━━ The input ━━

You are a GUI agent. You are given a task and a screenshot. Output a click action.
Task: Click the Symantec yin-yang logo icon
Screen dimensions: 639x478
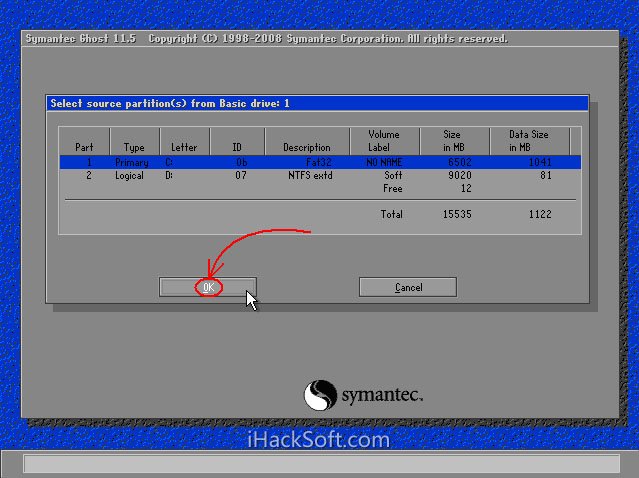click(x=319, y=394)
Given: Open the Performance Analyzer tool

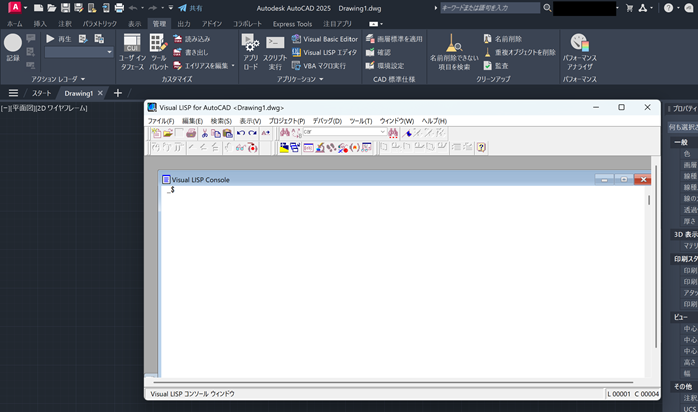Looking at the screenshot, I should (x=579, y=49).
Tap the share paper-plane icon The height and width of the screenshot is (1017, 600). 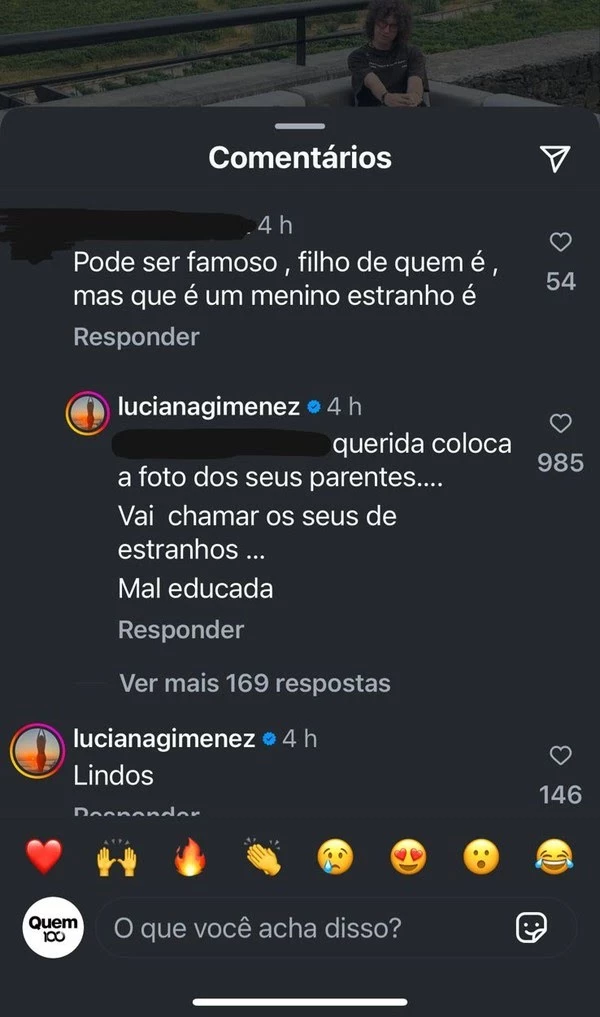pyautogui.click(x=554, y=158)
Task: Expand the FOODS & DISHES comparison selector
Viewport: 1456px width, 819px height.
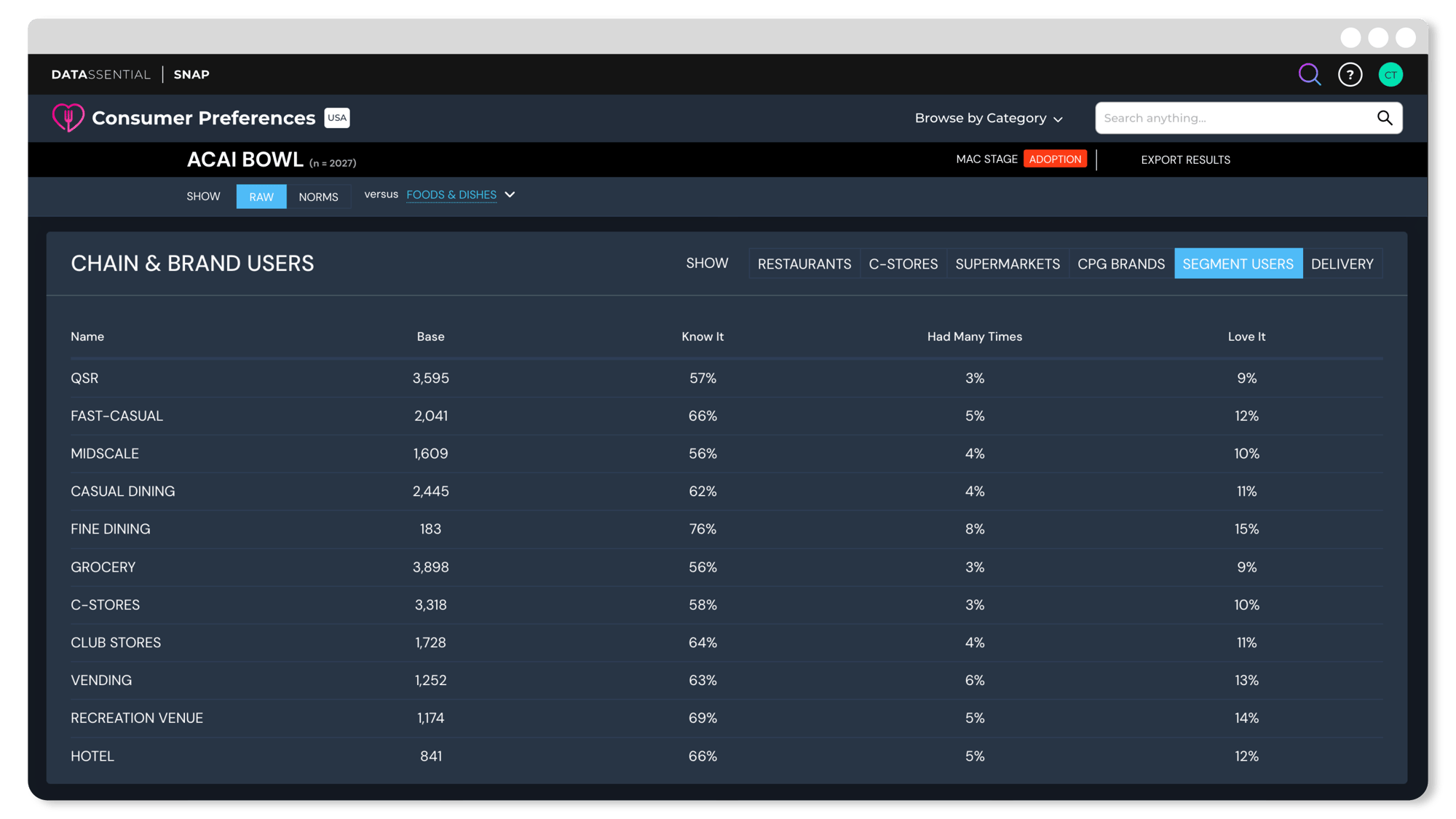Action: [451, 194]
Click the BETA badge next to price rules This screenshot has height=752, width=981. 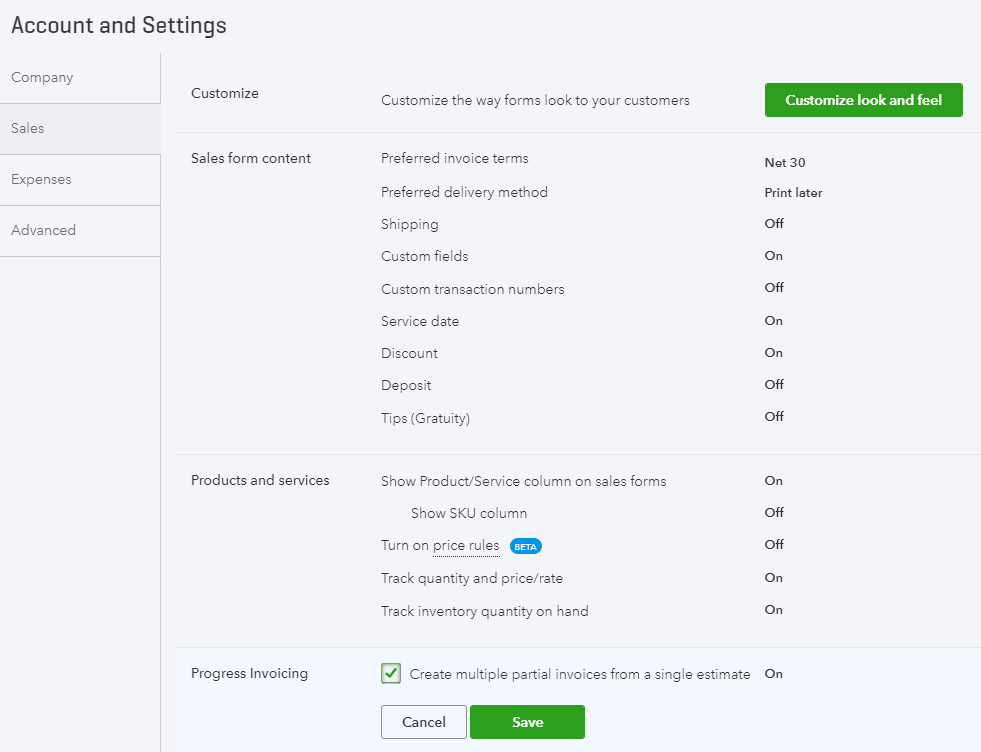pyautogui.click(x=526, y=546)
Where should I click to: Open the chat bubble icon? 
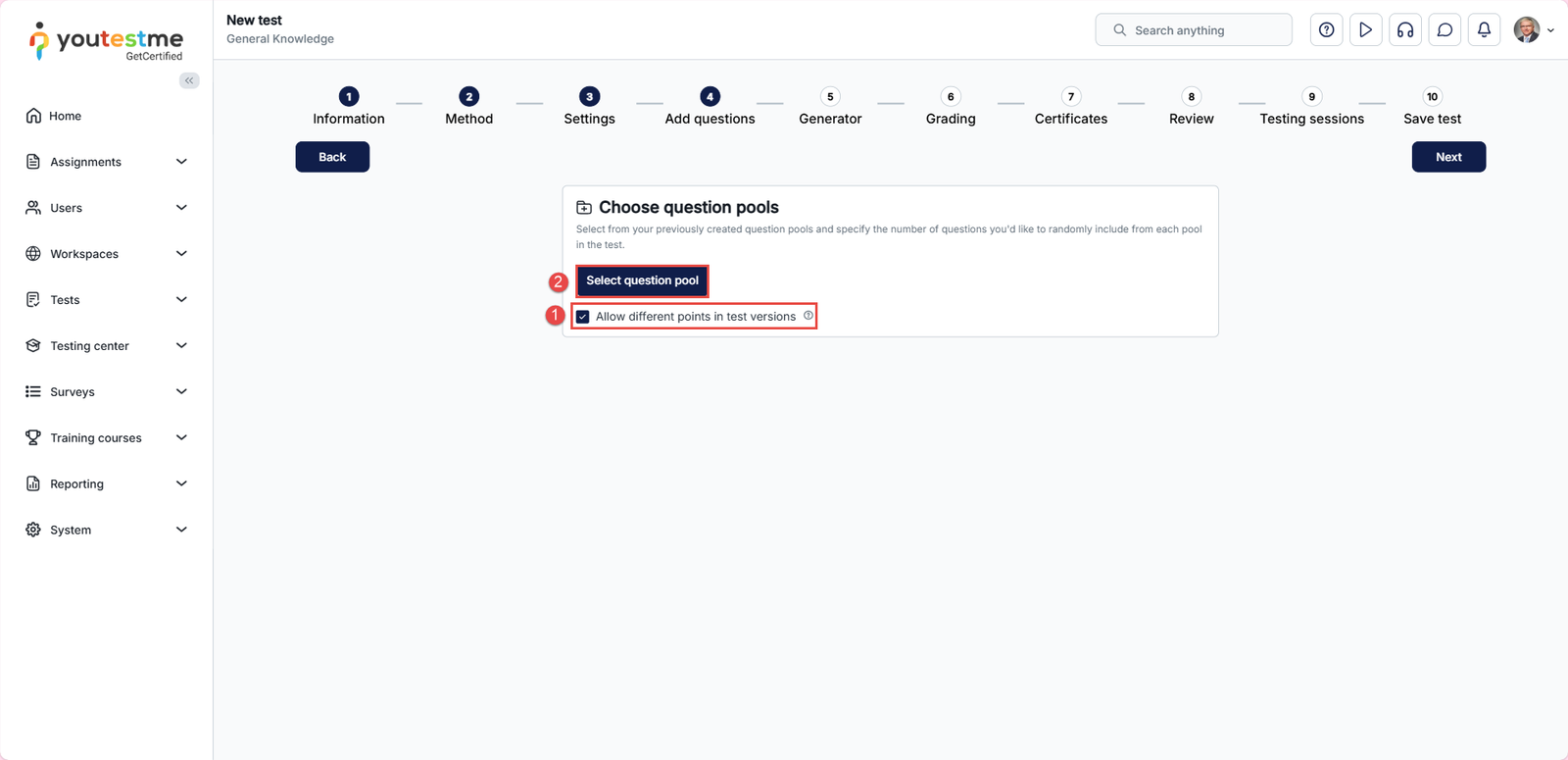coord(1445,30)
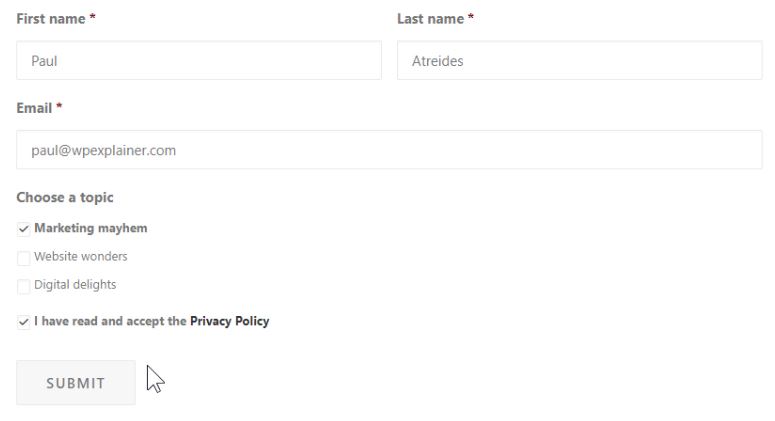This screenshot has height=421, width=775.
Task: Click the First name input field
Action: [x=198, y=61]
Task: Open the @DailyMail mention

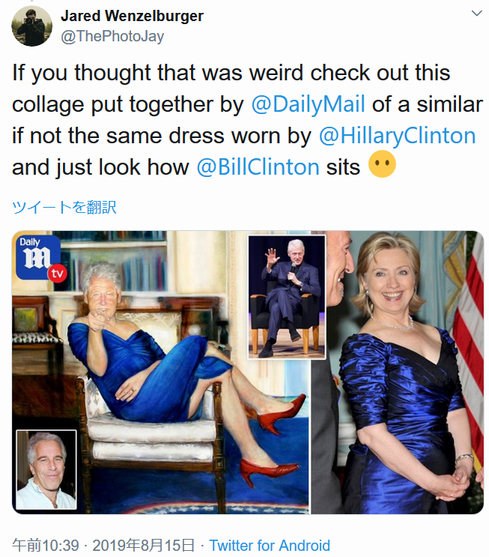Action: click(308, 104)
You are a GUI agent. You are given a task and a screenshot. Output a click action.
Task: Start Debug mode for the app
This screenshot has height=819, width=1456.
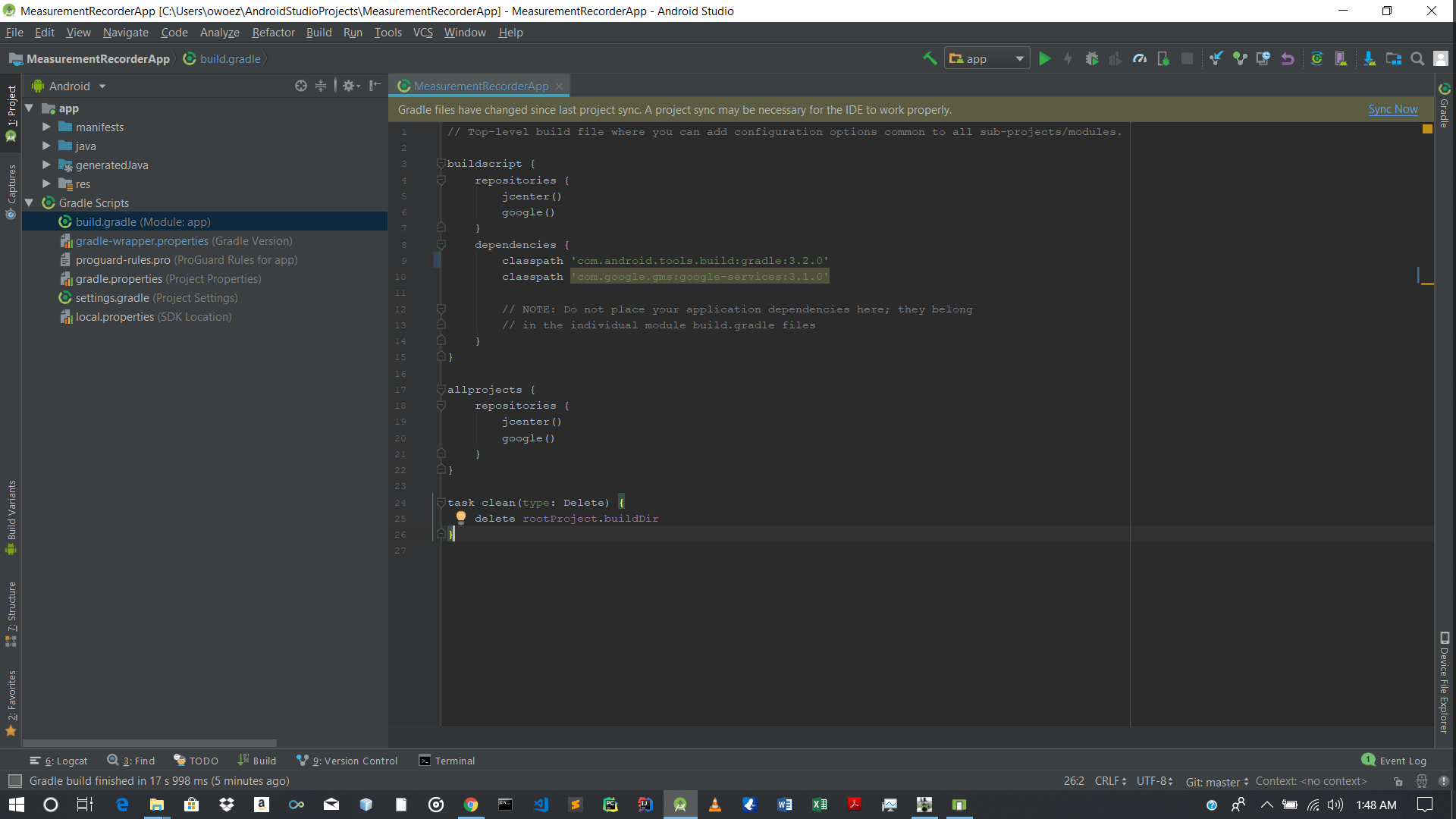point(1092,58)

━━━

= Written task =
Reproduce the material from the line containing "Where should I" through the end of the material, including both of those lines. Leave the pictures out.

= Task output =
Where should I click to: Open the chat bubble icon? 
coord(1445,30)
This screenshot has height=421, width=775.
Task: Click the First name input field
Action: [x=198, y=61]
Task: Open the @DailyMail mention

Action: click(308, 104)
You are a GUI agent. You are given a task and a screenshot. Output a click action.
Task: Start Debug mode for the app
This screenshot has height=819, width=1456.
point(1092,58)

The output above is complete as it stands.